The Weird and Wonderful world of therapy (part one)

“…psychotherapy is also profoundly misunderstood and the subject of a host of unhelpful fantasies, hopes and suspicions. Its logic is rarely explained, and its voice seldom heard with sufficient directness.” 

School of Life, 2018

As we start the new year, I thought I’d pepper my monthly pieces of 2022 with some of insight into the weird and wonderful world of therapy. As the astute people at The School of Life explain above, psychotherapy can seem quite confusing from the outside. For this month, I want to talk about the different types of therapy and what they involve (a whistle stop tour if you like).

First, a caveat. There are loads of different modes of therapy. The BACP alone lists around 30 on their website and there are new ones being developed all the time. For this piece I’m going to focus on what I consider to be the most common.  So, in no order of preference, here we go!

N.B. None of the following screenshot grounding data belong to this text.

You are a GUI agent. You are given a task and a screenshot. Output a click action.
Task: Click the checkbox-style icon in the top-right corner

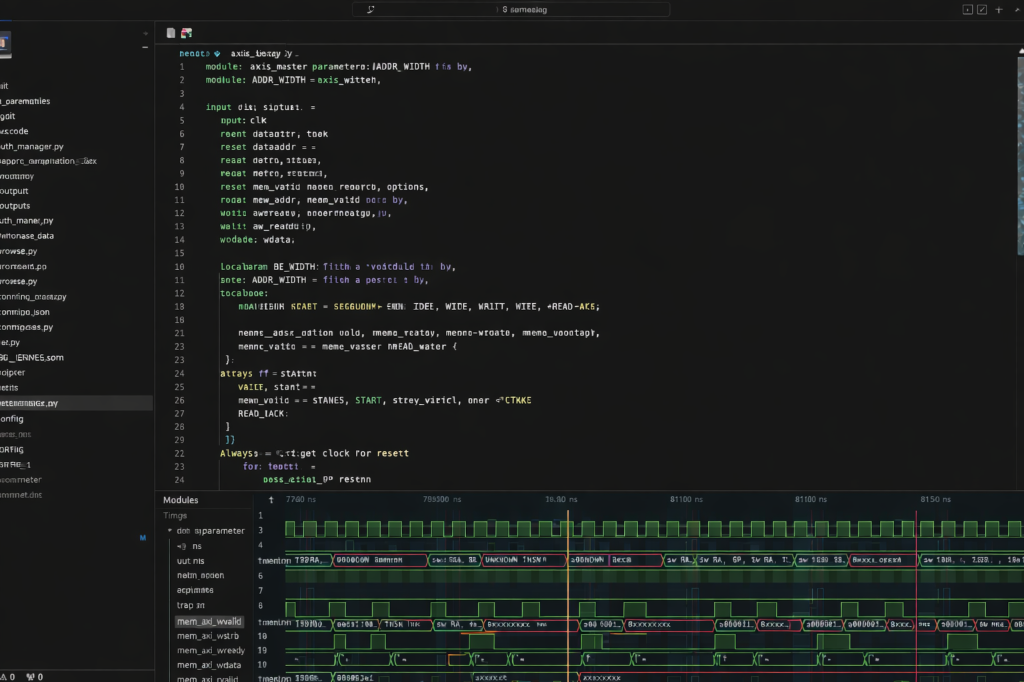tap(982, 9)
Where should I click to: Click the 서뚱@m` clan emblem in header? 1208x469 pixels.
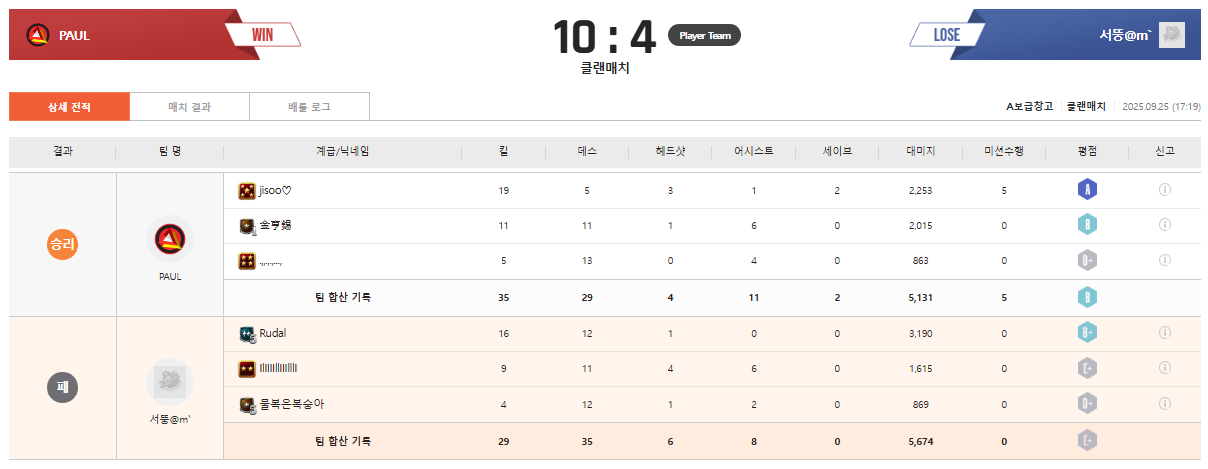[x=1172, y=35]
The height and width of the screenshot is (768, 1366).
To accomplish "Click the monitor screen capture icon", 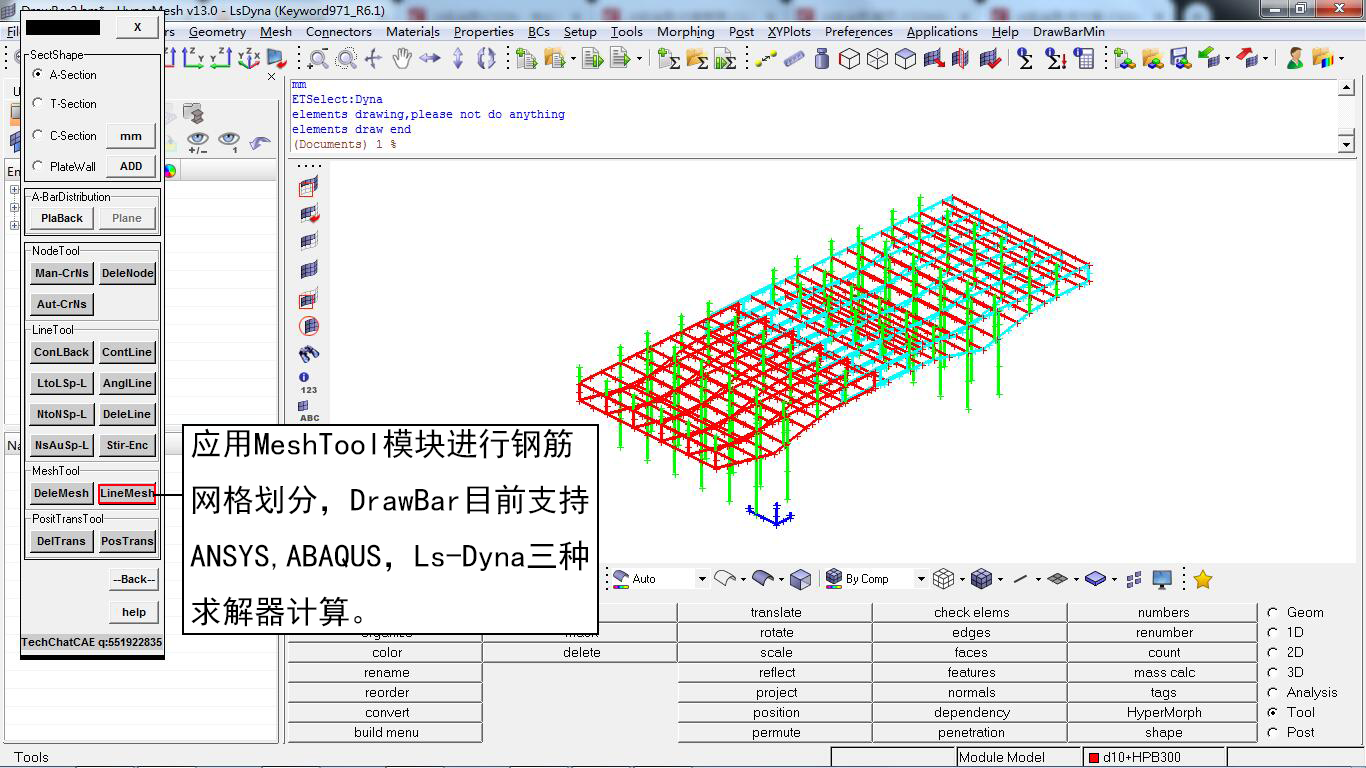I will pos(1160,578).
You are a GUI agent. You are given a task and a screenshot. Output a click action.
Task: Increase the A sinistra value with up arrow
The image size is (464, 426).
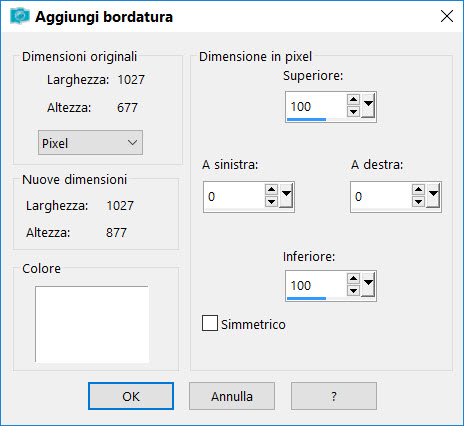pyautogui.click(x=271, y=190)
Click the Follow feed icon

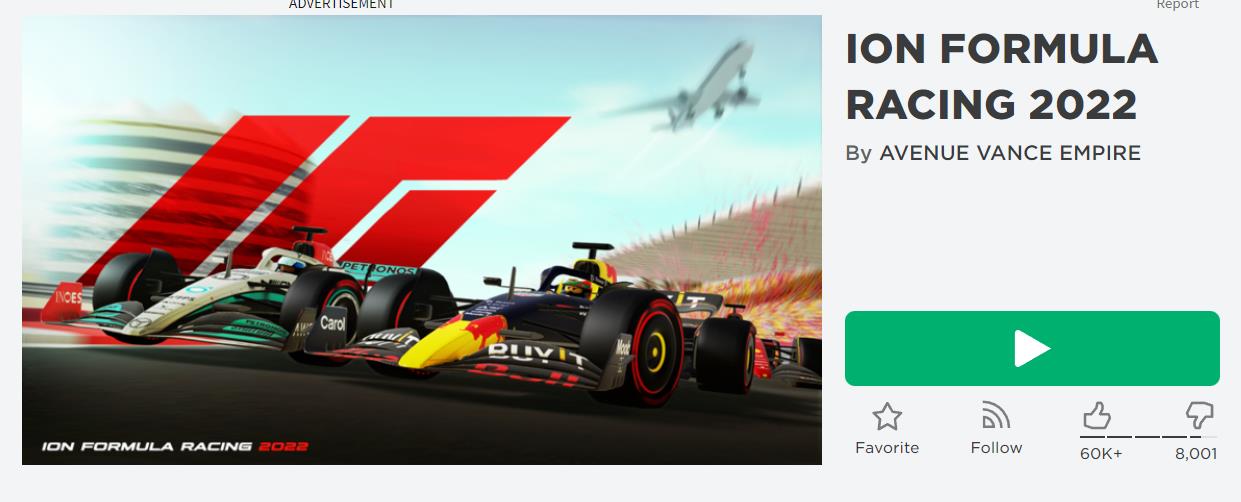(996, 415)
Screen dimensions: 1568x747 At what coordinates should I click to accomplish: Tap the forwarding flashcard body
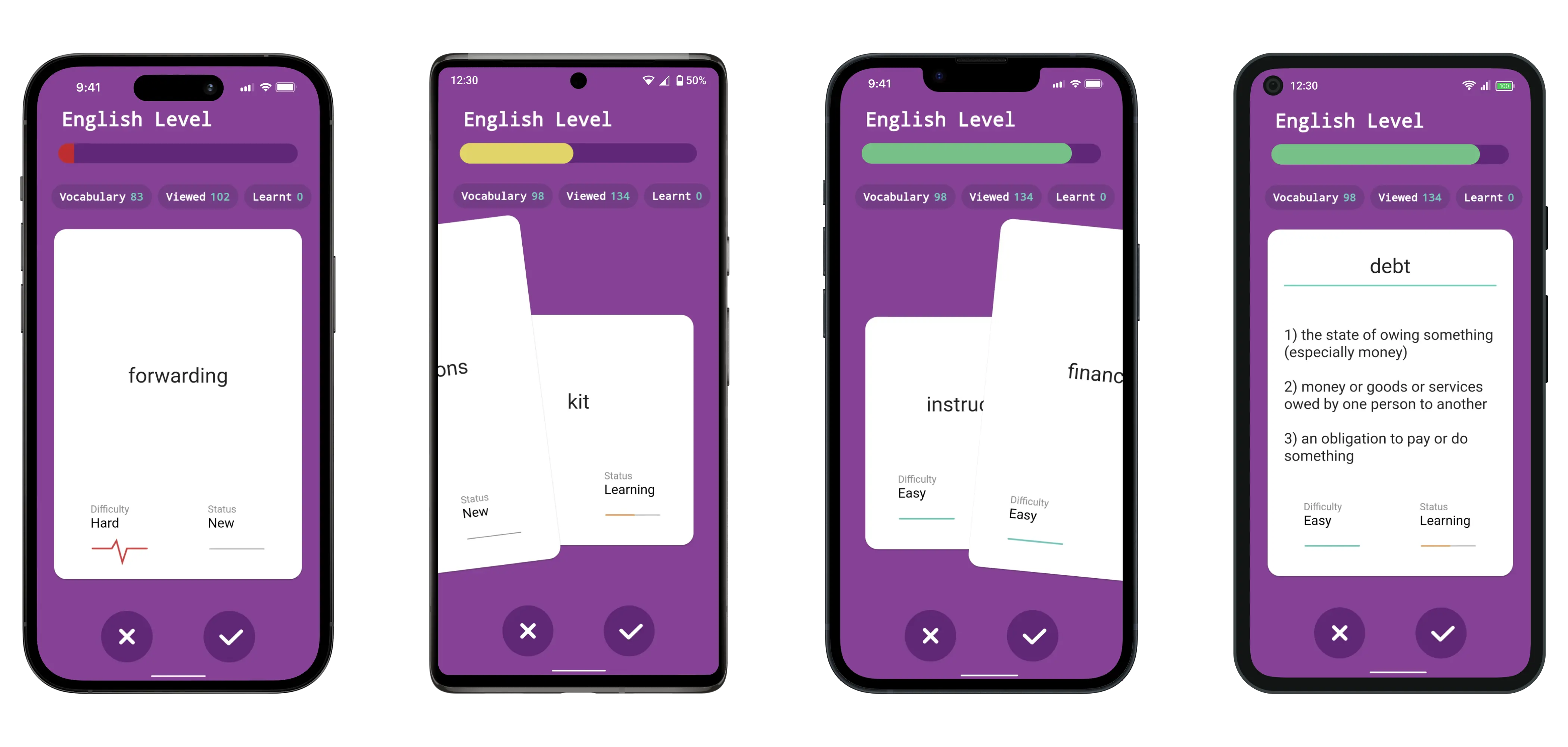tap(178, 400)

Psychoanalysis and Psychodynamic

We probably have all seen the classic portrayal of the shrink and the client. The client laid out on a couch, the shrink sitting behind, out of sight. This is psychoanalysis and it’s derived from the work of Mr Sigmund Freud. This type of therapy is normally long term (years and years), and clients attend several times a week. So, it can be pretty intense. Freud believed that the answers to our problems in life are deep rooted in our unconscious. In each session the client talks freely, often exploring dreams and associations.

Out of psychoanalysis, came the sub-type of therapy called psychodynamic. This is less intense in terms of how often you attend therapy and how long you remain in treatment (and there normally is no lying down involved). The main premise of psychodynamic therapy is that your past, especially your childhood, informs your present. Exploring your family of origin, childhood etc is the main focus of this type of therapy.  


CBT’s (Cognitive Behavioural Therapy) basic premise is that what we think and do impacts how we feel. By changing our thoughts/actions we can alter our feelings. This is a popular type of therapy as its normally short-term (12 sessions or so). It’s often the type of therapy offered to people when they go to their GPs for support with their mental health. Worksheets and homework are quite common with CBT. Often clients are asked to complete diaries and practice different ways of behaving in between sessions (for example exposing themselves to the focus of their anxiety). 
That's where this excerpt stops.